Discover packages and tools that have been pivotal in my coding journey as ML engineer. They not only enhance efficiency but also introduce innovative solutions, reshaping how I tackle problems using Python.
In this series, we will explore five, or less, packages from various categories: ML, Data Engineering Pipelines, Frameworks & DL, Visualization, API & Deployment, Developers Tools, and other Packages I Adore.
This installment is centered on Machine Learning packages. Each package comes with a succinct description, its main advantages, and a sample use-case to highlight it's code design.

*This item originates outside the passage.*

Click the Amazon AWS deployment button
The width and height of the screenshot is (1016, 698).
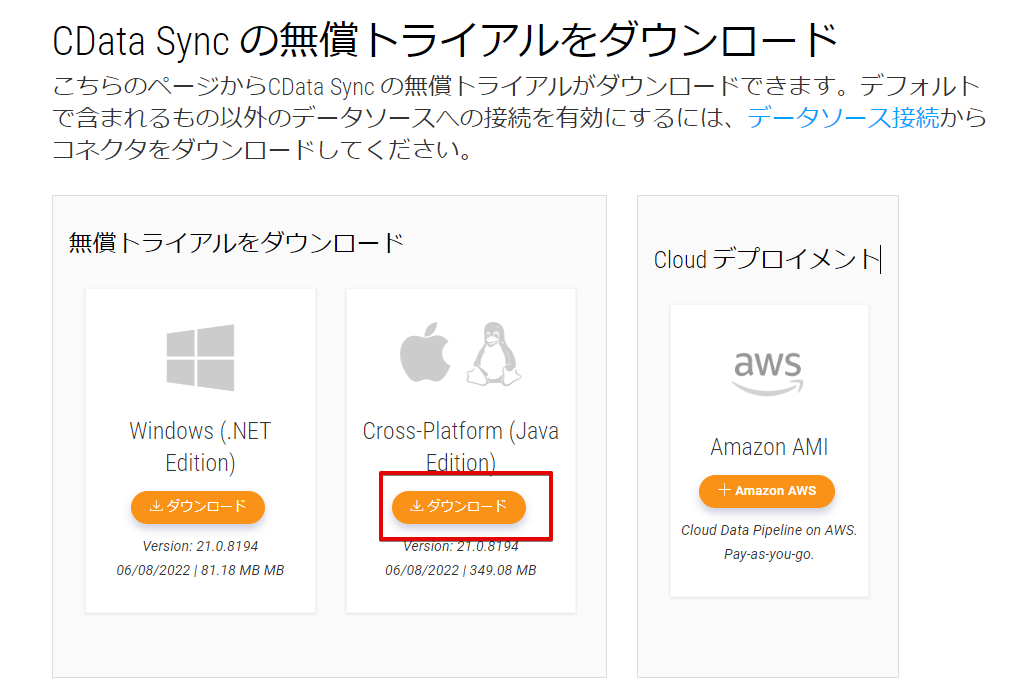coord(766,491)
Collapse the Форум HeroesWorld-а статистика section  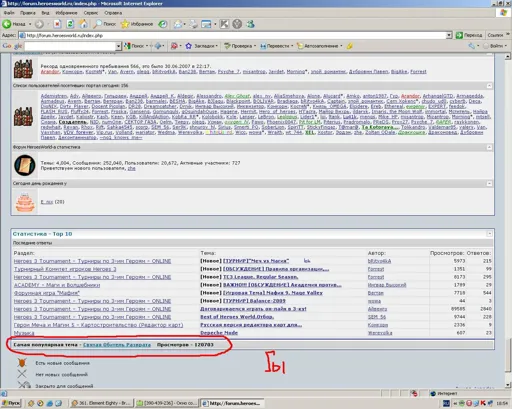489,147
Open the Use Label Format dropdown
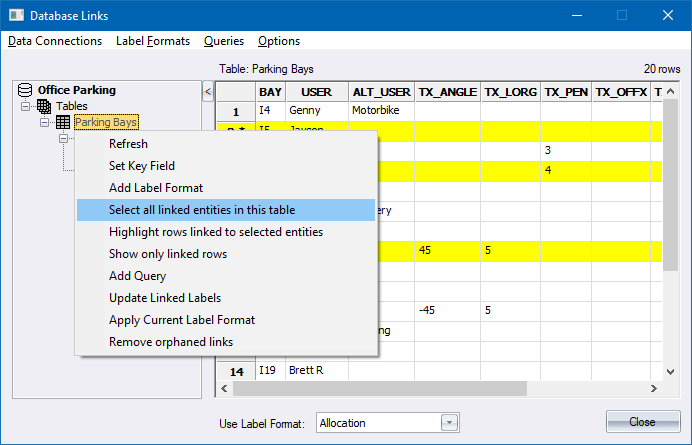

Where relevant, I'll also provide alternatives or complimentary packages, giving you a holistic perspective on the tools available.
Machine Learning
1. scikit-learn
Description: A comprehensive library for machine learning algorithms.
Advantage: User-friendly with a consistent API and thorough documentation.
When to use: It's the package of choice for standard machine learning tasks, including classification, regression, and clustering.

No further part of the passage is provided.